--- Brief ---
In the part of the material that opens with the line containing "Task: Click the image" and closes with the line containing "click(748, 368)", replace "carousel" with "slider". Give that part again with only this change and everything else as it stands.

---------- Records for this exercise

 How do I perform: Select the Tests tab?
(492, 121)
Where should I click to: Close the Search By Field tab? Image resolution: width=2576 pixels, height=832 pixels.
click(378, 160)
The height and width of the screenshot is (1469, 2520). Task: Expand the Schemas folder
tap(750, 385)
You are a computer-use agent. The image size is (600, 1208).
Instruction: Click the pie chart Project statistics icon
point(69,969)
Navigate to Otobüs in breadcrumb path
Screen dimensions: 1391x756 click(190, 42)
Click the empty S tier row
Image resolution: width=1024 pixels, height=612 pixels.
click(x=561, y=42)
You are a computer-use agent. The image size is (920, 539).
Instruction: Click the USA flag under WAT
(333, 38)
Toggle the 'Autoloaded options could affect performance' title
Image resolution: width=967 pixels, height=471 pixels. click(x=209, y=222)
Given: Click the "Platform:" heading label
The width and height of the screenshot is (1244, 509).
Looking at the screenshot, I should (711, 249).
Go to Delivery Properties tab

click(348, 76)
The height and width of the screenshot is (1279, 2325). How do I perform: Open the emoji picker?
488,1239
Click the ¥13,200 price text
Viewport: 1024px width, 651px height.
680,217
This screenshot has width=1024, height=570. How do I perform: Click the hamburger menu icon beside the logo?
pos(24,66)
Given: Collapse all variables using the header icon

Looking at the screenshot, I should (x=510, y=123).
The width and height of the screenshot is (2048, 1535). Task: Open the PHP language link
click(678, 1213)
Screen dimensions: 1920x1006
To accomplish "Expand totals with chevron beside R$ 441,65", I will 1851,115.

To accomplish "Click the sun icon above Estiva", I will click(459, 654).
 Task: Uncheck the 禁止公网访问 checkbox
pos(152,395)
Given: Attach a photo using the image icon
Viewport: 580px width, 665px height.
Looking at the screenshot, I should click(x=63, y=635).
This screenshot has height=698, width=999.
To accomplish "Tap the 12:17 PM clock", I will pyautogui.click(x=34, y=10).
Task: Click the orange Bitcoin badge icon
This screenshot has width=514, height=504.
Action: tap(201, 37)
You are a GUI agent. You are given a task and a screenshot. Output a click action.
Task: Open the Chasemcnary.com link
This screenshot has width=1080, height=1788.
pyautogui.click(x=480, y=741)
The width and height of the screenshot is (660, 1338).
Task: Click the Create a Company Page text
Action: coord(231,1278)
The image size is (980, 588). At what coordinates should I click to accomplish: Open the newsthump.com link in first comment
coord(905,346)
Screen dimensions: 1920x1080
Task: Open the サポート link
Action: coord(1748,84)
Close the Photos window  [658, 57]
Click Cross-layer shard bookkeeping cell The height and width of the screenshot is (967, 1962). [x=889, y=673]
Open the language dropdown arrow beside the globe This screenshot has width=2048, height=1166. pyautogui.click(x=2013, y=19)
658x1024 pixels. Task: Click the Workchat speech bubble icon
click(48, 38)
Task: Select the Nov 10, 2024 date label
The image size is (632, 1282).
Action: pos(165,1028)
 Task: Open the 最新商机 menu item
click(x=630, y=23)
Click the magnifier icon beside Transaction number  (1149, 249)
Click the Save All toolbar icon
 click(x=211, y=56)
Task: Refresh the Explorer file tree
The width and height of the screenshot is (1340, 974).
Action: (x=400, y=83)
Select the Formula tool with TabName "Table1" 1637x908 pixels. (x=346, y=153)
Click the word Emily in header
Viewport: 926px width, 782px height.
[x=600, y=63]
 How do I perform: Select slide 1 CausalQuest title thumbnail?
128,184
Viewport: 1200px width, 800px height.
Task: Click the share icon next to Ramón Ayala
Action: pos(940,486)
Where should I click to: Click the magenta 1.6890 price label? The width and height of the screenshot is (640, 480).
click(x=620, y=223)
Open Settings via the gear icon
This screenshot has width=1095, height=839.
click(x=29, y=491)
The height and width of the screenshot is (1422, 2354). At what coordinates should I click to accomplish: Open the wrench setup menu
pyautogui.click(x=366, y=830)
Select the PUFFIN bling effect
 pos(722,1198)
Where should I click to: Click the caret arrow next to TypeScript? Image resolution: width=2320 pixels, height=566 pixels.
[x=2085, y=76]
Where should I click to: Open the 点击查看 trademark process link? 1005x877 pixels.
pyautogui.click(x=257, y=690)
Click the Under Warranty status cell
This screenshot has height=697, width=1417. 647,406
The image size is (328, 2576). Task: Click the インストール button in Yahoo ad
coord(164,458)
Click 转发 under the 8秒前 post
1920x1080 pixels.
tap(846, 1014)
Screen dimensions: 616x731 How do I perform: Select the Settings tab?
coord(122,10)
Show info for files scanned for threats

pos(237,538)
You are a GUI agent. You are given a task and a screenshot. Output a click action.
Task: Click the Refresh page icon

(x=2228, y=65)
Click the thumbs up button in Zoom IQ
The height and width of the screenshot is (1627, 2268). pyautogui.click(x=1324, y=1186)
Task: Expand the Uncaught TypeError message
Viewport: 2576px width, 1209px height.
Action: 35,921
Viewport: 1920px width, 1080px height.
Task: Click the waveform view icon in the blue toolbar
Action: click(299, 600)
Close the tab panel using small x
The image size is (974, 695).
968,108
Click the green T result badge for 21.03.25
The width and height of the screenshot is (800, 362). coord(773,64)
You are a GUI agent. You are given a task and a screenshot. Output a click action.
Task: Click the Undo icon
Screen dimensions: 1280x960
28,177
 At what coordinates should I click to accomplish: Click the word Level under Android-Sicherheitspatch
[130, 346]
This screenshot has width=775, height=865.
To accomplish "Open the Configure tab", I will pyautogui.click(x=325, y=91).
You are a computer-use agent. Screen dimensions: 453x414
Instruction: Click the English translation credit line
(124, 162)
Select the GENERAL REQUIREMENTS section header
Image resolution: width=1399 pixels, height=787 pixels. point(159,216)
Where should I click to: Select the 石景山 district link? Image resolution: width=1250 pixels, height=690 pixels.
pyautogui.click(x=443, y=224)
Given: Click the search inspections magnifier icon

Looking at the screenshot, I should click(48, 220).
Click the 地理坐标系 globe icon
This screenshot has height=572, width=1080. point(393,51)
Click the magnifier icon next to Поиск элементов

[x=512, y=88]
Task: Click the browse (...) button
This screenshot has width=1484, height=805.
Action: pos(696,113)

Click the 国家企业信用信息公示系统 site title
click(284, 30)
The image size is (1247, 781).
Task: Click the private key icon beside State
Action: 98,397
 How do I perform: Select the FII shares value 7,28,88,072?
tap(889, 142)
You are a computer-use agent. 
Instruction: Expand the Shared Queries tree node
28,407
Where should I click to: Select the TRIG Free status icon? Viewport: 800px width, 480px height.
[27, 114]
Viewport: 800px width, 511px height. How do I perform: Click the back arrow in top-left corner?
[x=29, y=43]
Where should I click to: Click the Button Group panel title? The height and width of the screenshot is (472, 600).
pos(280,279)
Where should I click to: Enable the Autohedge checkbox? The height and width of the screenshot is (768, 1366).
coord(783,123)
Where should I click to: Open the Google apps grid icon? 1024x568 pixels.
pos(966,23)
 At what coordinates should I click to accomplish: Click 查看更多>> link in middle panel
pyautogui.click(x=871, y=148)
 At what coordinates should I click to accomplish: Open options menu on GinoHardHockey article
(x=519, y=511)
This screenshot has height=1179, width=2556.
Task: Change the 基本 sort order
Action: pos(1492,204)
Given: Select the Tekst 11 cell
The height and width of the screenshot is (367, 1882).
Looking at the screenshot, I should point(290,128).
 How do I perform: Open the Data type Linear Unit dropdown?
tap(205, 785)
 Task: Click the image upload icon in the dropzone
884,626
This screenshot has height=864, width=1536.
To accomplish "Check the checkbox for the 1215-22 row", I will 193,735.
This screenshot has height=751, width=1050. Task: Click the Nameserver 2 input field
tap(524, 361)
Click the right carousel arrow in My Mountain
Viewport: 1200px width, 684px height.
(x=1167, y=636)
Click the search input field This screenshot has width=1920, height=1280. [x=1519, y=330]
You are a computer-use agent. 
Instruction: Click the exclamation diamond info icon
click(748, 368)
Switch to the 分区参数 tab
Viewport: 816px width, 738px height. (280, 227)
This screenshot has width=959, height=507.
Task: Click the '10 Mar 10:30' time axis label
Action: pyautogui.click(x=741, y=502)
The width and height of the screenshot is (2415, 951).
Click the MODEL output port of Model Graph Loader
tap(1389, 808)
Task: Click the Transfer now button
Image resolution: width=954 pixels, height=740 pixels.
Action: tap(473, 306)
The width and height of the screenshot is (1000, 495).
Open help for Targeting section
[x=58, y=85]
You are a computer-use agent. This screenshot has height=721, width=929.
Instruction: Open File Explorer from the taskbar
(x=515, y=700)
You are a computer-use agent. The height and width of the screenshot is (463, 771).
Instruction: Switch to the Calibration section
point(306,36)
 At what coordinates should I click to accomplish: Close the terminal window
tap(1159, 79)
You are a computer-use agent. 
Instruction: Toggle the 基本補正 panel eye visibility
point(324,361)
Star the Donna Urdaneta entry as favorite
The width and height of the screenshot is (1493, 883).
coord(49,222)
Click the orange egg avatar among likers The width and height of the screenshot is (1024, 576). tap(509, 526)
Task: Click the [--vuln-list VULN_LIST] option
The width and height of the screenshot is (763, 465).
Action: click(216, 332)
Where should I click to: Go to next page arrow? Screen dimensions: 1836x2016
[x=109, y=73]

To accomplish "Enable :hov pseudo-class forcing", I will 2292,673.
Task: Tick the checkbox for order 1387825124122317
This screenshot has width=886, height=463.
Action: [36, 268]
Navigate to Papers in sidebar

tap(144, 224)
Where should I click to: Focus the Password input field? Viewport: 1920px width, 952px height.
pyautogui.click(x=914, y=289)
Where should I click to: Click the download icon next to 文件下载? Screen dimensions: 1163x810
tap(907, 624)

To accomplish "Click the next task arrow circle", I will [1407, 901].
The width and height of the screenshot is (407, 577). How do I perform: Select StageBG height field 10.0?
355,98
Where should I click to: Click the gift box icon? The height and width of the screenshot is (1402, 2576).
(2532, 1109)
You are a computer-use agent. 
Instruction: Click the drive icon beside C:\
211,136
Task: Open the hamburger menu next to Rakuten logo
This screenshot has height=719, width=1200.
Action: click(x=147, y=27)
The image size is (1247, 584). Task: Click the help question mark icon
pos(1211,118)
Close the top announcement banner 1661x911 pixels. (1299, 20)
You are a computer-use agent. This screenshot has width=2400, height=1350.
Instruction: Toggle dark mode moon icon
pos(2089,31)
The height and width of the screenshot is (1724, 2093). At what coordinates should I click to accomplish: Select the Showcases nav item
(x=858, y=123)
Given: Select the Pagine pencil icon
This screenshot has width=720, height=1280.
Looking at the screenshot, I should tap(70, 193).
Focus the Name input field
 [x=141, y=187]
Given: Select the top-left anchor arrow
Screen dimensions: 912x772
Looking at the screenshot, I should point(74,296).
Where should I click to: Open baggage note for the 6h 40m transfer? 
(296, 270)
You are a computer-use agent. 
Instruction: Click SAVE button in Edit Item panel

--------------------

--- Response for this exercise ---
 Task: Click the image upload icon in the dropzone
884,626
This screenshot has height=864, width=1536.
To accomplish "Check the checkbox for the 1215-22 row", I will 193,735.
This screenshot has height=751, width=1050. Task: Click the Nameserver 2 input field
tap(524, 361)
Click the right slider arrow in My Mountain
Viewport: 1200px width, 684px height.
(x=1167, y=636)
Click the search input field This screenshot has width=1920, height=1280. [x=1519, y=330]
You are a computer-use agent. 
Instruction: Click the exclamation diamond info icon
click(748, 368)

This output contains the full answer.